Black River (黒い河, Kuroi kawa) is a 1957 Japanese drama film directed by Masaki Kobayashi. (Note: Various sources alternately put the year of release in 1956 or 1957. Sources which list 1957 include Kinema Junpo, Donald Richie, David Desser, The New York Times, and Shochiku Online. Sources which list 1956 include the Japanese Movie Database, Shochiku, and The Criterion Collection.
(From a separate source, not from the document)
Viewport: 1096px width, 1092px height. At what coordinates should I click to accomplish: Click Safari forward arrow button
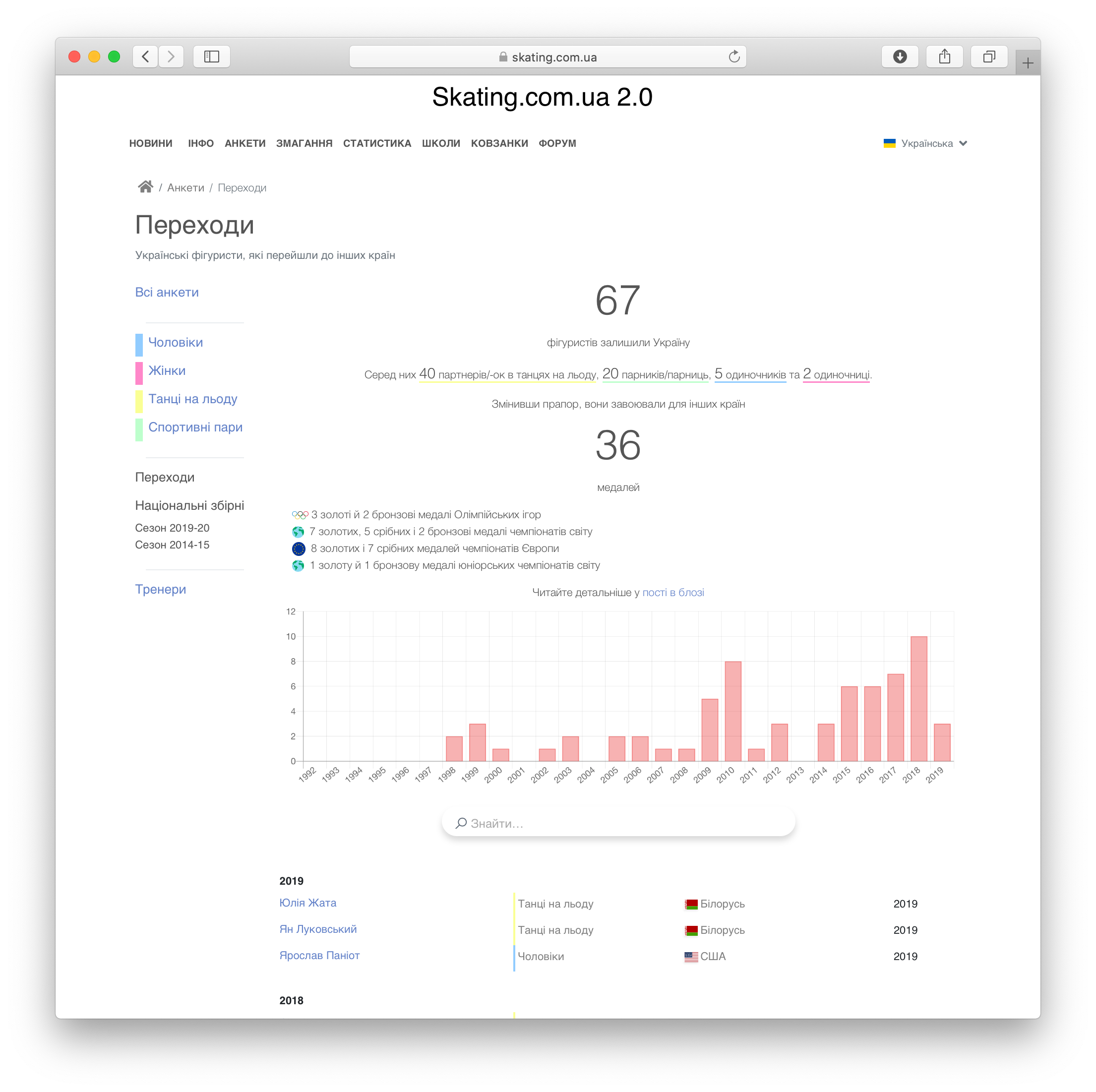[x=171, y=57]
Kinema Junpo also lists a number of print articles on the film on its website, all published in late 1957.)

==Plot==
University student Nishida moves into a rundown area near a US military base, where he gets acquainted with waitress Shizuko. Shizuko is raped by local gangster boss Joe and forced to be his girlfriend. Although she despises him, Shizuko is unable to put an end to their subsequent affair. Joe also helps Nishida's landlady to throw Nishida and the other tenants out of their flats in a scheme to make room for a new hotel, leaving them homeless. After a confrontation between Joe and Nishida, who has fallen in love with Shizuko as she has with him, Shizuko kills the drunken Joe by pushing him in front of a passing army truck.

==Cast==
- Ineko Arima as Shizuko
- Fumio Watanabe as Nishida
- Tatsuya Nakadai as Joe
- Asao Sano as Sakazaki
- Tomo Nagai as Okada
- Keiko Awaji as Yasuko
- Seiji Miyaguchi as Kin
- Isuzu Yamada as Landlady
- Eijirō Tōno as Kurihara
- Yōko Katsuragi as Sachiko
- Masao Shimizu as Kuroki
- Eiko Miyoshi as Procuress
- Natsuko Kahara
- Toyo Takahashi
- Yasushi Nagata

==Legacy==
Black River was screened at the 2005 New York Film Festival in a theatrical retrospective celebrating the Shochiku Company's 110th year.